When Joseph’s brothers saw that their father was dead, they said, “What if Joseph holds a grudge against us and pays us back for all the wrongs we did to him?” So they sent word to Joseph, saying, “Your father left these instructions before he died: ‘This is what you are to say to Joseph: I ask you to forgive your brothers the sins and the wrongs they committed in treating you so badly.’ Now please forgive the sins of the servants of the God of your father. ” When their message came to him, Joseph wept.

His brothers then came and threw themselves down before him. “We are your slaves,” they said.

But Joseph said to them, “Don’t be afraid. Am I in the place of God? You intended to harm me, but God intended it for good to accomplish what is now being done, the saving of many lives. So then, don’t be afraid. I will provide for you and your children. ” And he reassured them and spoke kindly to them.

When you consider all that Joseph endured all because his brothers were jealous of him and sold him as a slave to a passing group of Ishmaelites on their way to Egypt, he certainly had good reason to hold a grudge. If anyone had good reason to pay back the wrong that had been done to him, it was Joseph.

But he didn’t. Instead he forgave his brothers. He looked at the bigger picture and saw that although they had intended him harm, God had used what they did to accomplish a greater good.
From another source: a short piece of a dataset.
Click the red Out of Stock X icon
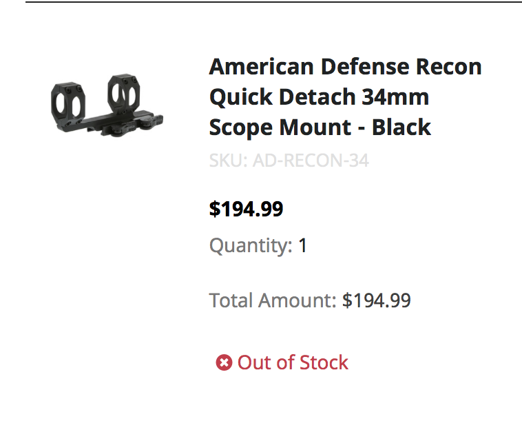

If Joseph had stayed in Canaan as the favored son of his father Jacob, there would have been no one in Egypt to interpret Pharaoh’s dream of the coming famine. There would have been no one to put into place the plan of storing away enough food during the seven years of plenty to survive the seven years of famine. Not only the people of Egypt, but also those of all the surrounding nations, would have suffered great loss during the drought.

Often it is difficult for us to see the big picture when someone hurts us, to see how God could possibly use what another intends to harm us and turn it to good. It is difficult to forgive, especially when it is clear that the person who has wronged us intended to harm us.
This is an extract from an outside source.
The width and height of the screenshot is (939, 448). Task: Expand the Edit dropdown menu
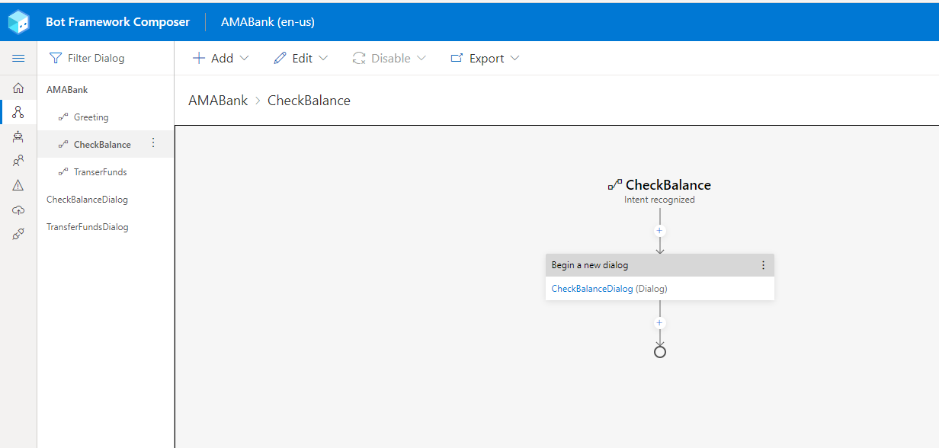pos(300,58)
But as our pastor pointed out this morning, scripture doesn’t give us an out. Jesus said, “For if you forgive men when they sin against you, your heavenly Father will also forgive you. But if you do not forgive men their sins, your Father will not forgive your sins.” Matthew 6:14-15 (NIV).

This seems like a harsh and unfair command. But our Heavenly Father requires us to forgive because He knows that the poison of anger and unforgiveness will kill our soul just as cyanide will surely kill our body.

If we desire to live, to truly live, then we must forgive. We must trust that God will use whatever comes our way for the greater good. We may not enjoy the benefit of seeing that good, as Joseph did, but still we must have faith that forgiveness is the better path.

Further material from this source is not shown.